In recent years when I’ve listened over and over to Coleman’s resonant voice reciting his version of “The Lost Camel,” I knew there was a pearl in the story, waiting for illumination. Maybe I needed to make sense of this second person who doesn’t even know he/she has a camel until this trial of imitation is done. 

Just as the archetypal fool or trickster fills a complex role in the ecology of mythology, just as it does in the complete life of a person, this follower offers something vital to the story Rumi gives us. What is this that chases after the sincere searcher? How can it be that this charlatan discovers a camel? And how can this strange turn ring true? Maybe this “non-rational” behavior fits in Timothy Wilson’s discussion of the “adaptive unconscious” that knows in the gut even when not in the mind (Strangers to Ourselves, for example, page 172)

When the “Lost Camel” found its way into our Good Stories this past week, an answer fell into place for me. The rightness relates to a long-standing conversation, often an argument, I’ve had with myself about the rhetorical canon of Style. In the many times that I get disillusioned with preachers and politicians and glitzy advertising, it’s often about matters of stye: emotional, seductive, waxed-over. Even if there isn’t “etymological justification for the common story that the word sincere means ‘without wax,’” sincerity  ought to go with pure motive, free of artificial covering, no excessive style. Right?

When I get worked up like this, there’s usually a wake-up call coming. And I think that’s what the Lost Camel has been trying to bring, especially with the part about the second person who appears to lack sincerity. The mercy of the story includes the good news that style has a redeeming quality, especially when the definition in classical rhetoric is met: style is the (hu)man. The passionate style of the traveler might be the key to waking up the “lost human.” 

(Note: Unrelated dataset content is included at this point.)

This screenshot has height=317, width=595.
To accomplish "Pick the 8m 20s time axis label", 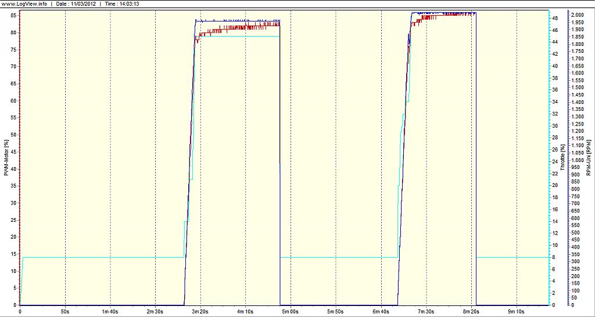I will [469, 312].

The second person might be the most important figure in the story. It pushes us to care for all those, including oneself, who don’t even realize their own camel is missing. Look into the faces in a sports stadium and see the desperation, the mask of hunger, of longing for meaningfulness. See the empty eyes filling shopping malls. Listen to all the voices full of words without depth. The emptiness is not only in depression or misplaced enthusiasm or obsession; it’s also in despair and rage because there’s not even awareness of a lost camel that could provide the means to cross the desert.

But the story “Lost Camel” offers hope. The lost human might yet see someone’s passion and follow it. Even when the motives are not pure, the person can get attracted to a stranger’s eyes that light up. And why can’t that light come off a friend, a co-worker, a teacher? 
** Materials can be found on: Coleman Barks’ website.
http://www.colemanbarks.com/ “Lost Camel” is on the CD, Just Being Here. A terrific interview with Coleman shows his passionate style related to following Rumi’s work: “Different Ways of Laughing,” Gibson Fay-LeBlanc interviews Coleman Barks, February 27, 2007.  https://www.guernicamag.com/interviews/different_ways_of_laughing_1/

*Quoted line is from Jawid Mojaddedi’s translation, Rumi: The Masnavi, Book Two, p. 175, about line 3000.  In Nicholson’s classic translation of the Mathnawi, the Lost Camel comes in around line 2980, Book II. Whinfield’s translation of the Masnavi includes the story but not the follower. Arberry’s Tales from the Masnavi also has the story but omits the follower.